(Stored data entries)
——————————

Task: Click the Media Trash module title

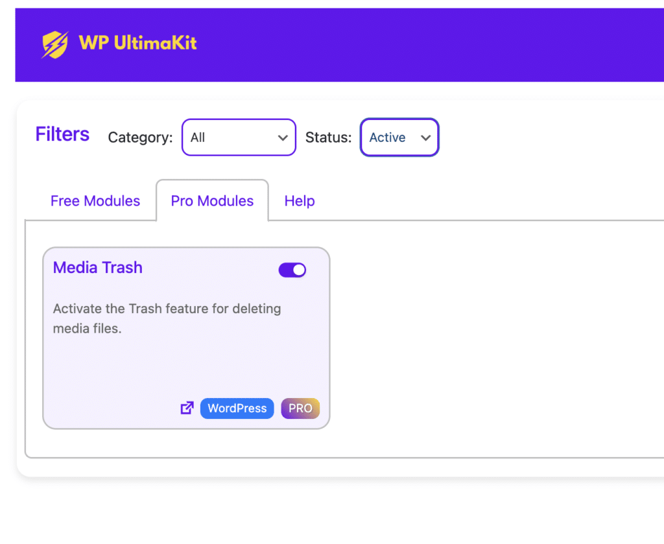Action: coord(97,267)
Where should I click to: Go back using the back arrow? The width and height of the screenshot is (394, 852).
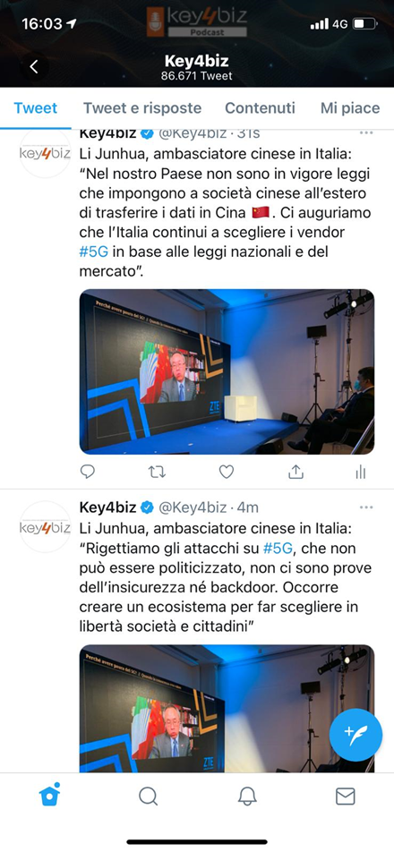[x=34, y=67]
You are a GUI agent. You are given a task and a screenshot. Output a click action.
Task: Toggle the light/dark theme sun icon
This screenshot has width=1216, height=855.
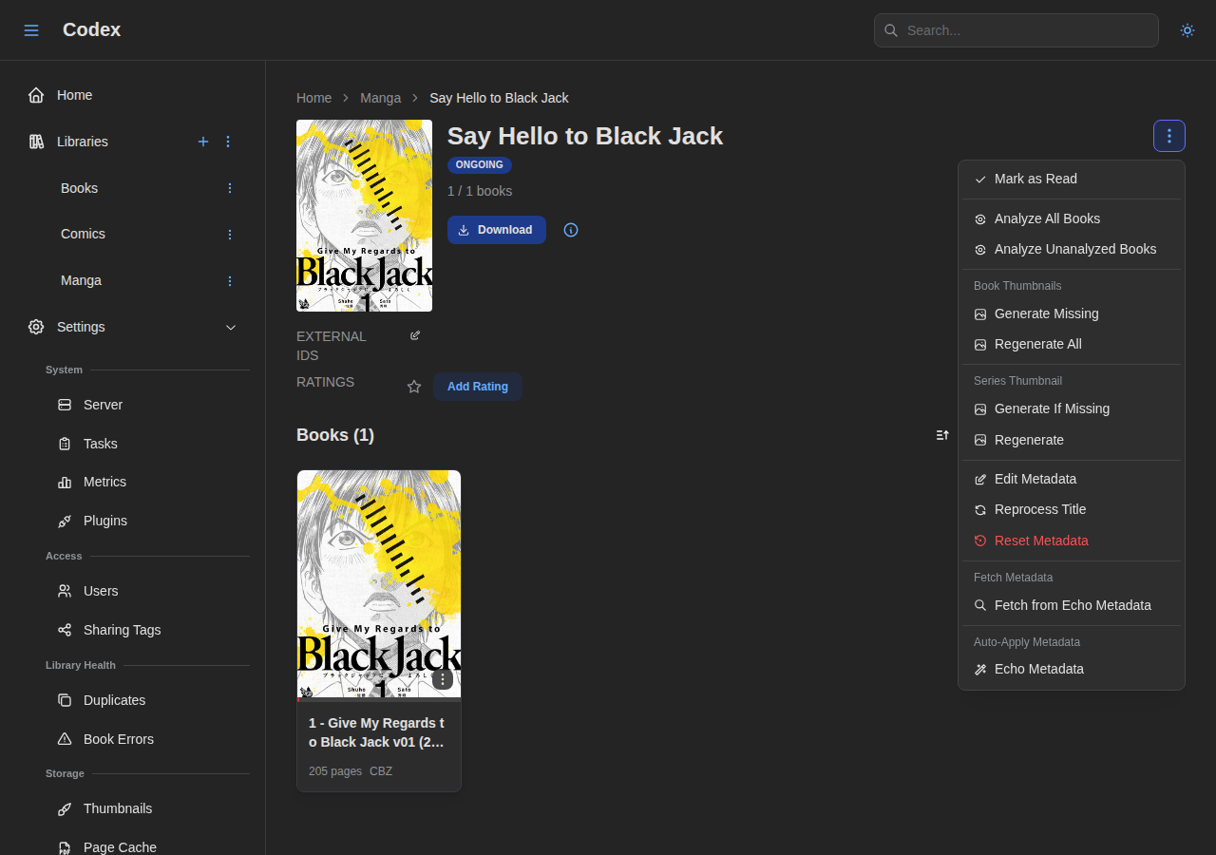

——————————

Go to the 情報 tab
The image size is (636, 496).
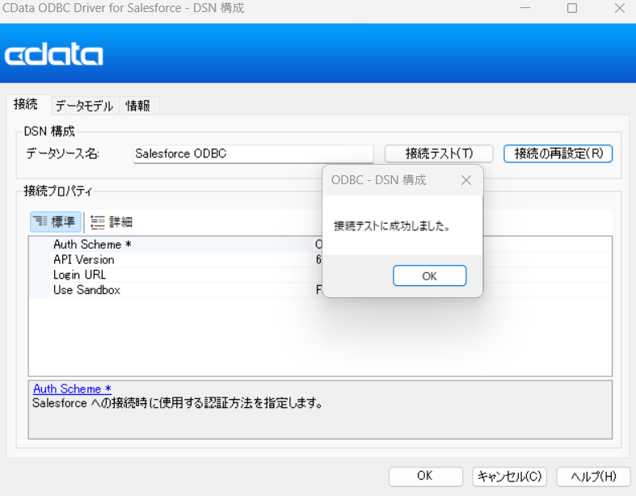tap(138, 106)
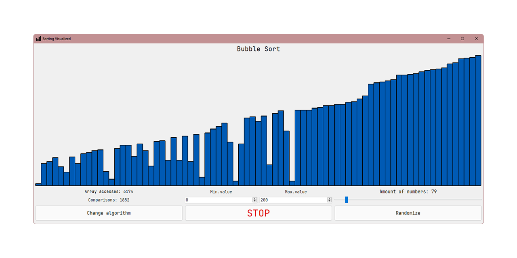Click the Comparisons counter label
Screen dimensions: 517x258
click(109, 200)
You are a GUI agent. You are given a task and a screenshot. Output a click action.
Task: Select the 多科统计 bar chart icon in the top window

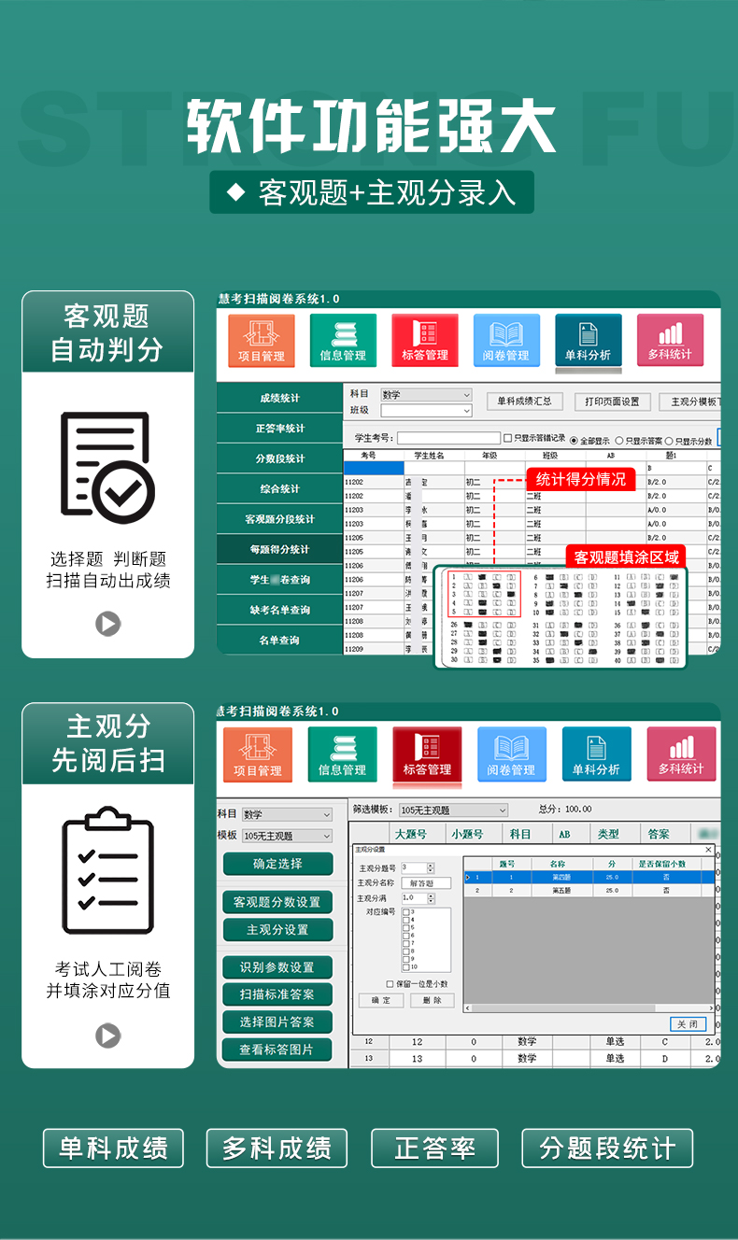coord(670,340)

——————————

Problem requirements: Using the data above, retype exactly and only the lines from the one containing "Task: Click the Media Trash module title" up to and including the one containing "This screenshot has width=1216, height=855.", with no pictures carried over.

Task result:
Task: Click the Media Trash module title

Action: coord(97,267)
Where should I click to: Go back using the back arrow? The width and height of the screenshot is (394, 852).
[x=34, y=67]
You are a GUI agent. You are given a task and a screenshot. Output a click action.
Task: Toggle the light/dark theme sun icon
This screenshot has width=1216, height=855.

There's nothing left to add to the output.